Operating income in the fourth quarter increased by 97.8% to $12.2 million, 16.0% of revenues, compared to $6.2 million, 9.2% of revenues, in the same quarter in the prior year.
Adjusted EBITDA, which excludes share-based compensation, the excess cost of acquired inventory and other non-recurring costs, increased by 22.4% to $16.5 million in the fourth quarter, a margin of 21.6%. This compares to adjusted EBITDA of $13.4 million, a margin of 20.0% in the same quarter in the prior year.
Finance income in the fourth quarter was $0.2 million compared to finance expenses of $3.0 million during the same period in the prior year, which included significant losses on foreign exchange hedges.
The Company’s reported GAAP net income attributable to controlling interest for the fourth quarter was $10.8 million compared to $3.7 million in the same quarter in the prior year.
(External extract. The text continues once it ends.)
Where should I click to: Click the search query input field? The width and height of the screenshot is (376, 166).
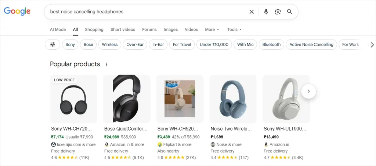tap(147, 12)
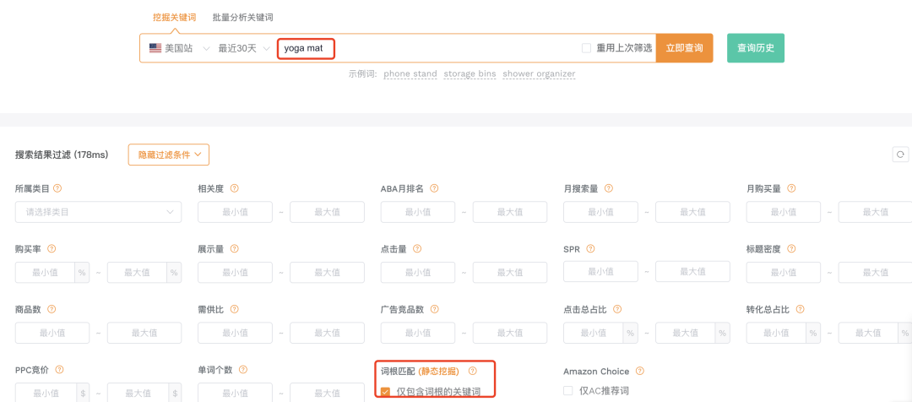The image size is (912, 402).
Task: Click the help icon beside 相关度
Action: coord(234,188)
Diluted earnings per share for the fourth quarter were $0.31 on 34.6 million shares compared to $0.14 per diluted ordinary share on 19.6 million shares, which was prior to the Company’s initial public offering and reflected dividends allocated to preferred shares.
Adjusted net income attributable to controlling interest for the fourth quarter was $11.2 million, an increase of 70.3%, compared to $6.6 million in the same quarter in the prior year. Adjusted earnings per diluted share for this year’s fourth quarter were $0.32 compared to $0.24 per diluted ordinary share in the prior year period.
The Company’s balance sheet as of December 31, 2012 was solid with a cash balance of $72.7 million compared to $12.0 million as of December 31, 2011. This increase reflects strong cash flow from operations over the course of the year, the net proceeds from the Company’s IPO, and proceeds from the sale-leaseback transaction completed in the third quarter. The Company continues to believe its cash position and expected cash flows will be sufficient to fund its need for capital expenditure and working capital for the foreseeable future.